--- Daftar Tugas ---
1 – Tuliskan kembali bagian teks tentang masyarakat adat di bawah ini, mulai dari "JAKARTA – Lembaga" sampai dengan "diberikan kepada investor.", tanpa mengubah satu kata pun.
2 – Buatlah ringkasan teks tentang masyarakat adat di bawah ini dalam dua kalimat.
3 – Teruskan teks tentang masyarakat adat di bawah ini, dimulai setelah kalimat terakhirnya.

--- Teks Sumber ---

◆ ◆ ◆ ◆ ◆

JAKARTA – Lembaga Ilmu Pengetahuan Indonesia mendorong sejumlah riset agar menghasilkan kebijakan yang berpihak kepada masyarakat adat. Selama ini, posisi masyarakat adat terpinggirkan karena penguasaan lahan lebih banyak diberikan kepada investor.
Pakar antropologi maritim Lembaga Ilmu Pengetahuan Indonesia (LIPI), Dedi Adhuri, Senin (29/5), di Jakarta, menyatakan hal itu, menyusul posisi marjinal yang dialami masyarakat adat dalam perebutan lahan di sejumlah daerah.

◆ ◆ ◆ ◆ ◆

(Catatan pencarian item)

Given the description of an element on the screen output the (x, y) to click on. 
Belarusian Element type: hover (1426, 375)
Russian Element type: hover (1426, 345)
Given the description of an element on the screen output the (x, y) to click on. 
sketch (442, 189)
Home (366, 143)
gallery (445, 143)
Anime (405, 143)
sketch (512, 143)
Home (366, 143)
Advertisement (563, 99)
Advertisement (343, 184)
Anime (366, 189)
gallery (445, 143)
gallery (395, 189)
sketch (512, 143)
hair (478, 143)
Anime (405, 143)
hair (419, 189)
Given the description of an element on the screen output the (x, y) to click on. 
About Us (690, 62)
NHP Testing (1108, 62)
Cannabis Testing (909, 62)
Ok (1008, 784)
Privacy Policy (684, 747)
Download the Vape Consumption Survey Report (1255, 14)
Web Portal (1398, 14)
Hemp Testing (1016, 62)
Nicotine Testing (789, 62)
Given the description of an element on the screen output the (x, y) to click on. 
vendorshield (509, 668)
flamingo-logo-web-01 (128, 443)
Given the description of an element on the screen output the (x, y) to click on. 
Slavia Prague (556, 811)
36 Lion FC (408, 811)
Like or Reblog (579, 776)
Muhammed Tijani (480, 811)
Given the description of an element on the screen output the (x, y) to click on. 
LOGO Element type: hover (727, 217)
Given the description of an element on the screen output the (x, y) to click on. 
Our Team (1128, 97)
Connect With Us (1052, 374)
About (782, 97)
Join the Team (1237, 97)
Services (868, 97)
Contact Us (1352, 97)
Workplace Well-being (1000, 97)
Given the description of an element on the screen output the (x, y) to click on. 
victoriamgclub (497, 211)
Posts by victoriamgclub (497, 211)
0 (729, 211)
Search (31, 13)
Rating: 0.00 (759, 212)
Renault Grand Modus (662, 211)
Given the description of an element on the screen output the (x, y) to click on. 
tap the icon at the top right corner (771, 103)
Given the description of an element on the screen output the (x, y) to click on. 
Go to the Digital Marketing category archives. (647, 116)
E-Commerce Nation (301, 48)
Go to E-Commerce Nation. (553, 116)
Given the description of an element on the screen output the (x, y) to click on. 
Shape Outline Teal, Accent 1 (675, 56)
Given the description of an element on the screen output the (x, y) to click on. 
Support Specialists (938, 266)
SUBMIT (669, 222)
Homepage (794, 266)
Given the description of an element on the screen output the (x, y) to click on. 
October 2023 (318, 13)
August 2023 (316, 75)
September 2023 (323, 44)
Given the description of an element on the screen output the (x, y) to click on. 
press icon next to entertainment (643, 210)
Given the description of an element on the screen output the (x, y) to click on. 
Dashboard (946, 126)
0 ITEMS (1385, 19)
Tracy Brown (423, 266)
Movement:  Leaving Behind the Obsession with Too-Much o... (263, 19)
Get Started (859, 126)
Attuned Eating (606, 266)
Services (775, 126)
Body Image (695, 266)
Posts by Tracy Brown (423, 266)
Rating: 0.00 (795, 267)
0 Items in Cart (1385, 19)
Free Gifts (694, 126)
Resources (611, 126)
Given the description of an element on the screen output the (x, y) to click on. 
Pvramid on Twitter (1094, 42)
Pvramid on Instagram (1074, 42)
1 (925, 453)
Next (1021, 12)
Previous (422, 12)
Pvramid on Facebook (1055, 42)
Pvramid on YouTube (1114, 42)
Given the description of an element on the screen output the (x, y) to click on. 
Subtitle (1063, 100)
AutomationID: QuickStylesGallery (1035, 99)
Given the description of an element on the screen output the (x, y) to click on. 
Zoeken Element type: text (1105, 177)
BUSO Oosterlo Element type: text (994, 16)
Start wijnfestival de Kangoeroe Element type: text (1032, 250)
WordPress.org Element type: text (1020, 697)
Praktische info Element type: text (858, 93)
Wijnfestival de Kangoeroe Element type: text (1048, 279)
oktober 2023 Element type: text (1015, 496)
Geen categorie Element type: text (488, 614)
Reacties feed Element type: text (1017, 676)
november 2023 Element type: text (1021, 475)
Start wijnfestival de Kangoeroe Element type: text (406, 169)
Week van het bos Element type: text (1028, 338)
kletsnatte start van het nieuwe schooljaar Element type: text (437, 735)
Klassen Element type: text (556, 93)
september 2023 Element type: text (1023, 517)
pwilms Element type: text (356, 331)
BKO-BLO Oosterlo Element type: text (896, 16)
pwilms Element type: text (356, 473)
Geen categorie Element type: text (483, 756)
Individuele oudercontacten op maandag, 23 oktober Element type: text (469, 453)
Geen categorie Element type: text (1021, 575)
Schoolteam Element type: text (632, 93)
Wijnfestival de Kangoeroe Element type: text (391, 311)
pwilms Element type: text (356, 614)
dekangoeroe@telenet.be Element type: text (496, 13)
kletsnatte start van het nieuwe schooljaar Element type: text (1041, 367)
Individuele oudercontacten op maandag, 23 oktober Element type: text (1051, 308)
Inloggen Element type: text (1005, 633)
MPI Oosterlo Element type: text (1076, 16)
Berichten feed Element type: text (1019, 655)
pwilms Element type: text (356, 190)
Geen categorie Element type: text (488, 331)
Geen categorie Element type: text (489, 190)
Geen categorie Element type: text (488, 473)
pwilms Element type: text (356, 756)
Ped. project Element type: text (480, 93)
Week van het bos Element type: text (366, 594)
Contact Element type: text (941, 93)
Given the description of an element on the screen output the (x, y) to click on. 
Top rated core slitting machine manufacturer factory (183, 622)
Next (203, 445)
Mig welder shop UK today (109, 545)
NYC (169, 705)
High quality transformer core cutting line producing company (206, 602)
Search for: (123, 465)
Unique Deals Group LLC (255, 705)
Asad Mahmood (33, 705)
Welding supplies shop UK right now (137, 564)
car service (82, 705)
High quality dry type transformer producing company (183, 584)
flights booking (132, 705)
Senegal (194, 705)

◆ ◆ ◆ ◆ ◆

--- Hasil yang Diharapkan ---
1 –
JAKARTA – Lembaga Ilmu Pengetahuan Indonesia mendorong sejumlah riset agar menghasilkan kebijakan yang berpihak kepada masyarakat adat. Selama ini, posisi masyarakat adat terpinggirkan karena penguasaan lahan lebih banyak diberikan kepada investor.

2 – Lembaga Ilmu Pengetahuan Indonesia (LIPI) mendorong sejumlah riset agar menghasilkan kebijakan yang berpihak kepada masyarakat adat, yang selama ini terpinggirkan karena penguasaan lahan lebih banyak diberikan kepada investor. Hal itu dinyatakan pakar antropologi maritim LIPI, Dedi Adhuri, di Jakarta pada Senin (29/5), menyusul posisi marjinal yang dialami masyarakat adat dalam perebutan lahan di sejumlah daerah.

3 –
Posisi marjinal masyarakat adat itu menyusul kesempatan penguasaan lahan lebih banyak diberikan kepada investor. Setelah rezim Orde Baru tumbang, banyak aturan berpihak kepada masyarakat adat. “Namun, ada tarik-menarik kencang antara birokrasi, masyarakat adat, komunitas lokal, dan investor,” ujarnya.
Sejumlah kelompok masyarakat adat yang difokuskan dalam risetnya ialah orang Bajo di bagian timur Indonesia, Orang Rimba di Jambi, dan orang Samin di Jawa Tengah. Masing-masing dengan karakteristik dan hak khusus mereka terkait dengan pengakuan atas lahan.
Akses layanan
Orang Rimba di Jambi, misalnya, memiliki hak jelajah diakui kekhususannya. Itu dilatarbelakangi tradisi melangun, praktik hidup berpindah-pindah dipicu kematian anggota keluarga. Itu belum diakomodasi pada konteks kehidupan bernegara. Misalnya, program pengelolaan hutan sulit diakses Orang Rimba karena tak punya kartu tanda penduduk berbasis lokalitas.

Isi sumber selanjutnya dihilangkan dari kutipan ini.